Every lung we suck in consists mainly of nitrogen, with a generous amount of oxygen and a little carbon dioxide.
But cleaning this atmospheric soup is a whole encyclopedia of different compounds and elements, some of which we can only speculate about.
However, one of those mysteries has just come into focus. Chemists have shown that there is a reactive class of compounds in the atmosphere called organic hydroxides, and while these chemicals last only a short time, they could have effects we do not know about.
In fact, according to researchers’ calculations, you just sucked a few billion molecules out of them while reading this.
What exactly this means for your health, not to mention the health of our planet, is literally and figuratively in the air. But since we have just discovered this new ingredient in the Earth’s atmosphere, it is worth a look.
“These compounds have always existed - we just didn’t know about them,” says chemist Henrik Groome Kjergard of the University of Copenhagen in Denmark.
“But the fact that we now have evidence that the compounds were formed and that they have been living for some time means that it is possible to study their effect … and react if they turn out to be dangerous.
Very often in chemistry, adding just one new component can radically change the way a material behaves.
Take water, for example. Thanks to the way its pair of hydrogen and one oxygen interact, organic chemistry can mix and swirl into an evolutionary phenomenon we call life.
However, add just one more oxygen and we get hydrogen peroxide - a far more reactive compound that can separate living chemicals.
Put another oxygen on this angry little molecule, and the result is hydrotrioxide. To make it, you only need the appropriate laboratory equipment, some saturated organic compounds and a little dry ice.
It’s not exactly the kind of fun trick you would use to spice up a margarita, but chemists have used their production to create a specific taste of molecular oxygen as a step in the production of various other substances.
Since they are very reactive, the question is whether hydrotrioxides can easily form stable structures in the atmosphere.
It’s not just an academic guess. So much of the way our atmosphere works, from the complex ways it affects personal health to the large scale of the global climate, stems from the way trace materials interact.

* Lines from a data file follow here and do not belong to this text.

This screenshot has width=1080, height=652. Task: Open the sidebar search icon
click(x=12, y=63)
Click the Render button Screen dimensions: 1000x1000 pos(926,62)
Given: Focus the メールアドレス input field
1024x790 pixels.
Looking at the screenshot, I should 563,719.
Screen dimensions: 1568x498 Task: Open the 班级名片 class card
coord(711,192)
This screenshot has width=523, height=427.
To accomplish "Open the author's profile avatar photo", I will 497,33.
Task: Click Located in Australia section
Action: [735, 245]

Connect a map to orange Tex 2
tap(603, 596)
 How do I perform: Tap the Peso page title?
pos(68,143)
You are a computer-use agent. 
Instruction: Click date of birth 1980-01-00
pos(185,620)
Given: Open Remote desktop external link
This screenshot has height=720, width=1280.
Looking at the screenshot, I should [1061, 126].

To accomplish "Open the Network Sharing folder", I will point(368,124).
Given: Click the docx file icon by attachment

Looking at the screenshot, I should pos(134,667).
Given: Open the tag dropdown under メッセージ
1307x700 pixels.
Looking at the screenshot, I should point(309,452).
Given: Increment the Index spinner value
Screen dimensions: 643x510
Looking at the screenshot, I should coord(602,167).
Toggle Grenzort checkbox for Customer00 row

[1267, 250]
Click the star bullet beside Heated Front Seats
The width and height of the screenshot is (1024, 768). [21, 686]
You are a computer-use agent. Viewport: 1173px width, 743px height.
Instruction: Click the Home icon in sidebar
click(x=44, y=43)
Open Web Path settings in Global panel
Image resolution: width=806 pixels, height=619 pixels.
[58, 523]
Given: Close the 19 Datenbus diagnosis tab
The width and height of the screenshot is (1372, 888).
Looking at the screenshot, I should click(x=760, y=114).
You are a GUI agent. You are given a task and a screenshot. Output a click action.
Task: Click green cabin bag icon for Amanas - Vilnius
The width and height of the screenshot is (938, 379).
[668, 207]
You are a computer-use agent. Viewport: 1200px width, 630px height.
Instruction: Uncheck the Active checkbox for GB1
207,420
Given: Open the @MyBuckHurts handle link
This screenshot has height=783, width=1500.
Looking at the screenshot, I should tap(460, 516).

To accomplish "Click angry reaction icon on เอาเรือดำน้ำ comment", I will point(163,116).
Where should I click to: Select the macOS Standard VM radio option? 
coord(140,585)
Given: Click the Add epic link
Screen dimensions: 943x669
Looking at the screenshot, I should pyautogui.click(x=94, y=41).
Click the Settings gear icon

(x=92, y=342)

“Most human activities lead to the emission of chemicals into the atmosphere. Therefore, knowing the reactions that determine atmospheric chemistry is important if we want to predict how our actions will affect the atmosphere in the future,” says Kristan H. Møller, also a chemist from the University of Copenhagen.
The team’s research now provides the first direct observations of the formation of hydrotrioxide in atmospheric conditions from several substances known to be present in our air.
This allowed them to study the way the compound is likely to be synthesized, how long it stays, and how it degrades.
One such emission, called isoprene, can react in the atmosphere and produce about 10 million metric tons of hydroxide each year.
However, this is only one potential source. Based on the team’s calculations, almost any compound could, in theory, play a role in the formation of hydrotrioxides in the atmosphere, which remain intact for somewhere between a few minutes to a few hours.
During that time, they can participate in a number of other reactions as a powerful oxidant, some of which could be shielded inside microscopic solids floating in the winds.
“It is easy to imagine that new substances are formed in aerosols that are harmful if inhaled. But further investigation is needed to address these potential health effects, “Kjergard said.
Since aerosols also affect the way our planet reflects sunlight, knowing how their internal chemistry causes them to grow or degrade can change the way we model our climate.
Further research will undoubtedly begin to reveal the role of hydrotrioxide in the atmospheric cocktail of our planet. As Ying Chen, a researcher at the University of Copenhagen, observes, this is really just the beginning.
“Indeed, the air around us is a huge mix of complex chemical reactions,” says Chen.
“As researchers, we have to be open if we want to be better at finding solutions.
This research was published in Science.